The one rule to remember
Every campaign always resolves to a value. Each attribute has a default, which is Other unless you change it. A campaign that no rule matches gets the default, so nothing is ever left untagged and your breakdowns always cover 100% of spend.
Map by account
Set one value per connected ad account. It applies to every campaign in that account. This is the fast path when your accounts are already split the way you report, for example one ad account per region.
| Ad account | Value |
|---|---|
| Acme Outdoors – West (Google Ads) | West Coast |
| Acme Outdoors – East (Google Ads) | East Coast |
If a single account spans many values (for example a national Meta account running campaigns for every city), map that attribute by campaign instead.
Map by campaign
A rule reads: when a campaign field matches a value, set the attribute to a value. Each rule has a match field, an operator, a value to match, and the output value to assign.

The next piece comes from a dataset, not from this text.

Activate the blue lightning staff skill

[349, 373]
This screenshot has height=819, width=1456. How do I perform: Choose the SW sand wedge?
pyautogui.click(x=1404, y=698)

| Operator | Matches when the field… |
|---|---|
contains |
includes the value anywhere |
is exactly |
equals the value |
is not |
does not equal the value |
starts with |
begins with the value |
ends with |
ends with the value |
matches regex |
matches the regular expression |
Match fields are platform-agnostic and map to each platform's equivalent: campaign name (the most common), campaign ID, campaign type, network type, device, and channel.
Rules run top to bottom
Rules are evaluated in order, and the first match wins. Put your most specific rules first and your broad catch-alls last. Anything that falls through goes to the default value.
For a Location attribute, your rules might be:
- campaign name
contains"portland" → Portland - campaign name
contains"austin" → Austin - campaign name
matches regex"den|denver" → Denver - (no match) → Other (the default)
A campaign named AcmeOutdoors | Austin | Search matches rule 2 and is tagged Austin. A campaign named Brand_Awareness_US matches nothing and is tagged Other.
Use the What this maps preview to see your recent campaigns resolved live before you save. It shows campaigns from every platform running through the same rules.
The built-in Channel attribute
Channel ships built in. When no rule matches, mbuzz derives the channel automatically from each campaign's type and network (for example, a Search campaign becomes Paid search). Your own rules run first and override that default, so you can do things like force any campaign whose name contains "display" into the Display channel. Channel values are limited to mbuzz's standard channels.
What happens when you save
Saving re-tags matching spend, including past data, in the background. Because the values are computed from fields already stored on each spend row, this never re-pulls anything from the ad platforms, so even large accounts re-tag quickly. Your dashboards reflect the new values once the re-tagging finishes.
Where the values show up
Resolved values are stamped on every spend row, so they appear wherever spend is analysed:
- The Spend dashboard can filter by an attribute value (for example, only Denver) and break spend and ROAS down by attribute.
- Data downloads include the attribute columns. See Data Downloads.